> DOCUMENT SECTION:
━━━━━━━━━━━━━━━━
How Microsoft’s AI chatbot ‘hallucinates’ election information
The upcoming year will be a busy one for democracy. Major elections will take place in the US, the EU, and Taiwan, among others. Just as the rollout of generative AI era is gathering pace in earnest — something some fear could prove detrimental to the democratic process.
One of the main concerns about generative AI is that it could be used for the malicious spread of disinformation, or that models can make up false statements presenting them as fact, so-called hallucinations. A study from two European NGOs has found that Microsoft’s chatbot — Bing AI (running on OpenAI’s GPT-4) — gave incorrect answers to one third of questions about elections in Germany and Switzerland.
The study was conducted by Algorithm Watch and AI Forensics. The organisations said they prompted the chatbot with questions relating to candidates, polling and voting information, as well as more open recommendation requests on who to vote for when concerned with specific subjects, such as the environment.
━━━━━━━━━━━━━━━━
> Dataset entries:

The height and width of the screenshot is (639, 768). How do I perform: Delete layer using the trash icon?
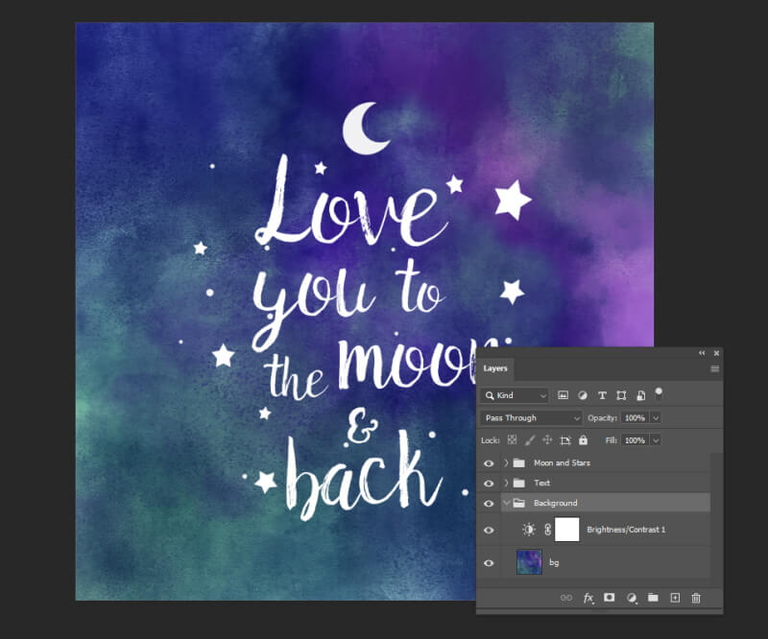(x=696, y=598)
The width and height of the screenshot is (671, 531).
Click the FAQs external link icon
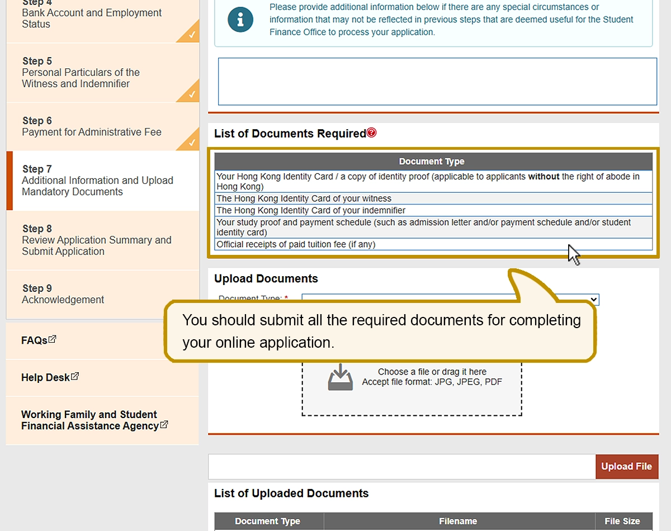pos(53,339)
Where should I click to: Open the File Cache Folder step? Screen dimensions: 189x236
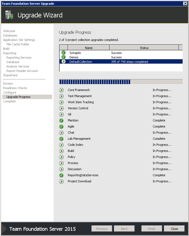click(18, 44)
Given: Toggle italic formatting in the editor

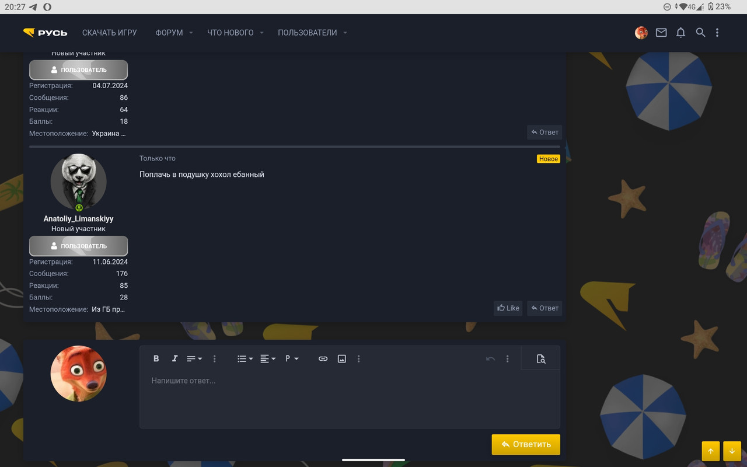Looking at the screenshot, I should click(x=174, y=358).
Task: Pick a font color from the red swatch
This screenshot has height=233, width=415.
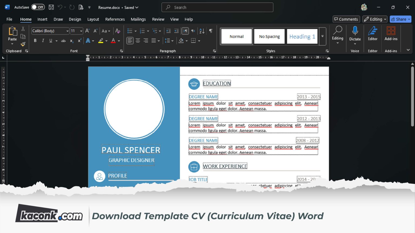Action: 113,40
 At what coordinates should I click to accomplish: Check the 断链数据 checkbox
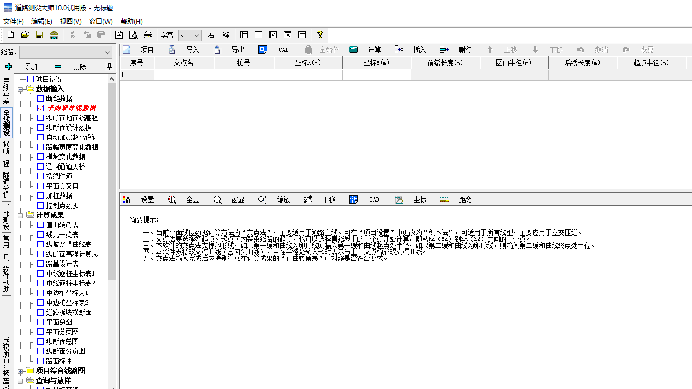pos(40,98)
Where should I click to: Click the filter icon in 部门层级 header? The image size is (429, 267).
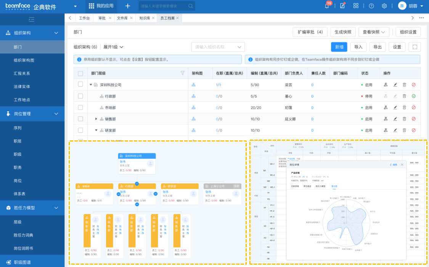point(182,73)
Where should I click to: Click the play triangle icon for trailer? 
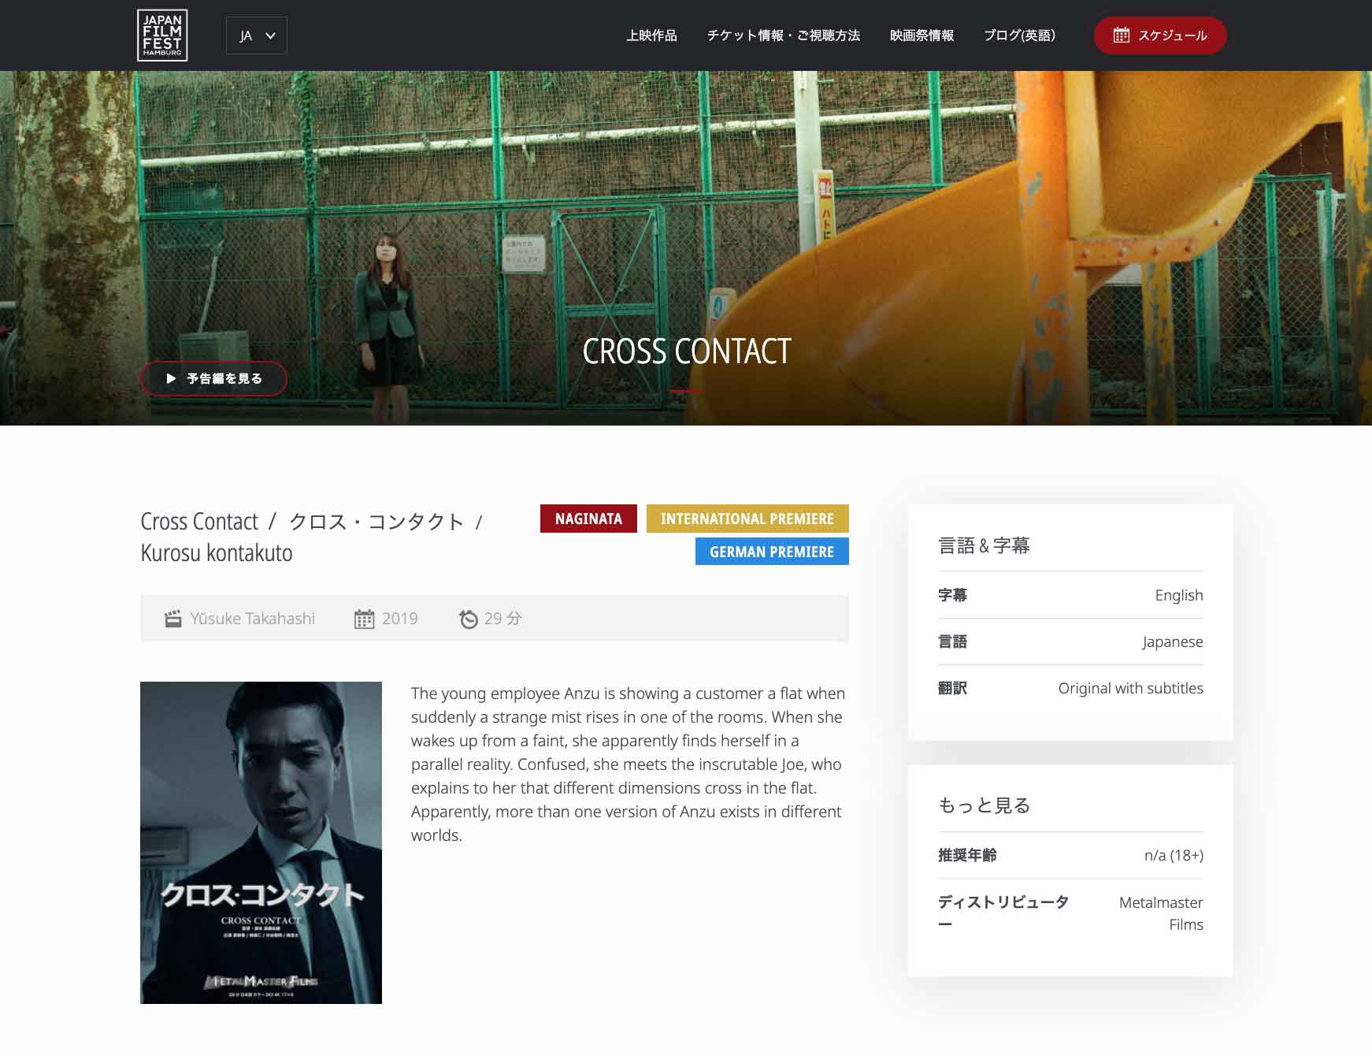pos(171,378)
━━━━━━━━━━━━━━━━
> TASKS TO COMPLETE:
1. Name every organization mentioned in the article about Microsoft's chatbot and election information.
2. Proceed with the article about Microsoft's chatbot and election information, starting after its last sentence.
The entries are not needed for any of this work.

> ACTIVITY ANSWERS:
1. Microsoft, OpenAI, Algorithm Watch, AI Forensics

2.
“Our research shows that malicious actors are not the only source of misinformation; general-purpose chatbots can be just as threatening to the information ecosystem,” commented Salvatore Romano, Senior Researcher at AI Forensics. “Microsoft should acknowledge this, and recognize that flagging the generative AI content made by others is not enough. Their tools, even when implicating trustworthy sources, produce incorrect information at scale.”
Microsoft’s chatbot attributed false information to sources
According to the study errors included “wrong election dates, outdated candidates, or even invented controversies concerning candidates.” Moreover, the incorrect information was often attributed to a source that had the correct information on the topic. It also made up “stories about candidates being involved in scandalous behaviour,” also attributing the information to reputable sources.